Then, in 1881, President James Garfield was assassinated by a disappointed office seeker. Public outrage helped to bring about the passing of the 1883 (Pendleton) Civil Service Act that established a Civil Service Commission and marked the beginning of the merit system in the federal public service. Paul Van Riper, a leading American scholar on the evolution of the public service, noted that the Act brought "a merit system founded on British precedents: that is, a system of civil service requirements and organization based on (1) competitive examinations, (2) relative security of tenure, and (3) political neutrality."71 And the United States Office of Personnel Management (OPM), in Biography of an Ideal, claims that the Act's fundamental principles, "which have not changed in 120 years, have stood both the test of time and the transition of the United States from a pioneer society to one of the most complex in the world."72

The Civil Service Commission continued to play a central role in the management of merit until 1978 when the President's Reorganization Plan No. 2 of 1978 and the Civil Service Reform Act abolished the Commission and divided its responsibilities among the Merit Systems Protection Board (MSPB), the Office of Special Counsel (OSC), and the OPM.

The MSPB's primary responsibility is to ensure that federal public servants are appointed and retained on the basis of merit. The Board oversees the government's human resource practices through such means as special studies of the merit systems; making decisions regarding charges of wrongdoing and employment appeals against agency actions; and directing corrective disciplinary actions against an executive agency or employee. The Board also reviews certain actions of the OPM to assess the extent to which these actions affect merit.

In general, the Board does not hear and decide complaints of discrimination - that responsibility belongs to the Equal Employment Opportunity Commission.

The OSC is an independent agency of the Executive branch that investigates allegations of prohibited personnel practices; prosecutes violations of civil service laws, rules and regulations; and enforces the Hatch Act provisions on political partisanship.

The overall responsibility of the OPM is to ensure that the federal government has an effective civilian workforce. The Office pursues this objective by providing human capital advice to the President and to federal agencies; by delivering human resources policies, products and services; by ensuring compliance with merit system principles and protection from prohibited personnel practices; and by holding agencies accountable for their human capital practices.
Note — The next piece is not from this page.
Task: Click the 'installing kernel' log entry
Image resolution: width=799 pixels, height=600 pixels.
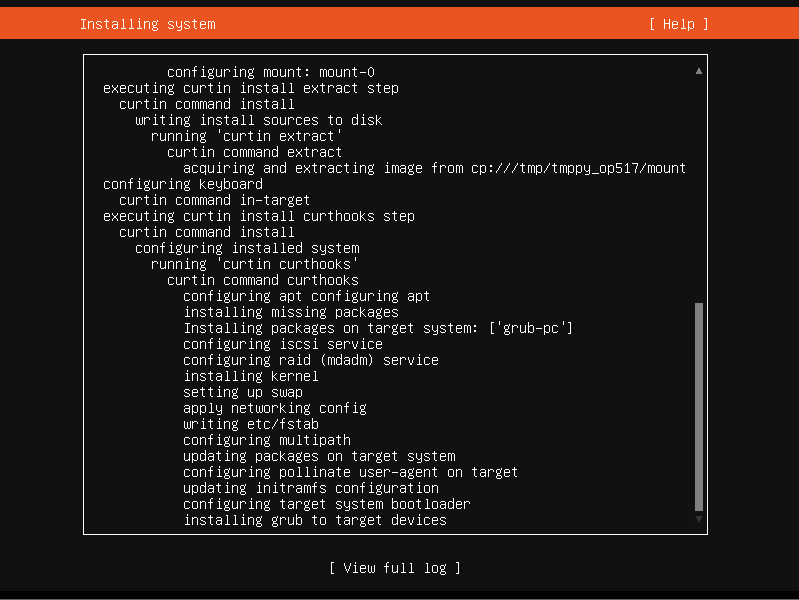Action: 251,376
All three of these organizations and, indeed, all government agencies operate within the framework of a statement of Merit System Principles73 (often described as "values") and of Prohibited Personnel Practices.74 These principles and practices were adopted by the 1978 Civil Service Reform Act. The Merit System Principles, shown below, are intended to provide an enduring set of principles, as opposed to procedures, that define a merit system in modern human resource management. The principles not only proscribe political patronage but, especially in section 8, bureaucratic patronage as well.
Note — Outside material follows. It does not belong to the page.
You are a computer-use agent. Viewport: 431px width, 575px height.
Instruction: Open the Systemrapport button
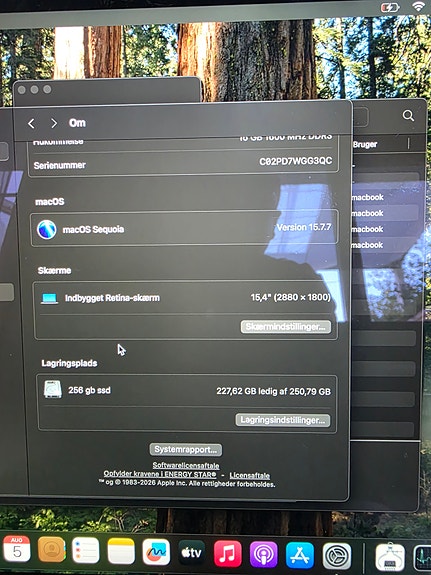(186, 450)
(1) Recruitment should be from qualified individuals from appropriate sources in an endeavor to achieve a work force from all segments of society, and selection and advancement should be determined solely on the basis of relative ability, knowledge, and skills, after fair and open competition which assures that all receive equal opportunity.

(2) All employees and applicants for employment should receive fair and equitable treatment in all aspects of personnel management without regard to political affiliation, race, color, religion, national origin, sex, marital status, age, or handicapping condition, and with proper regard for their privacy and constitutional rights.

(3) Equal pay should be provided for work of equal value, with appropriate consideration of both national and local rates paid by employers in the private sector, and appropriate incentives and recognition should be provided for excellence in performance.

(4) All employees should maintain high standards of integrity, conduct, and concern for the public interest.

(5) The Federal work force should be used efficiently and effectively.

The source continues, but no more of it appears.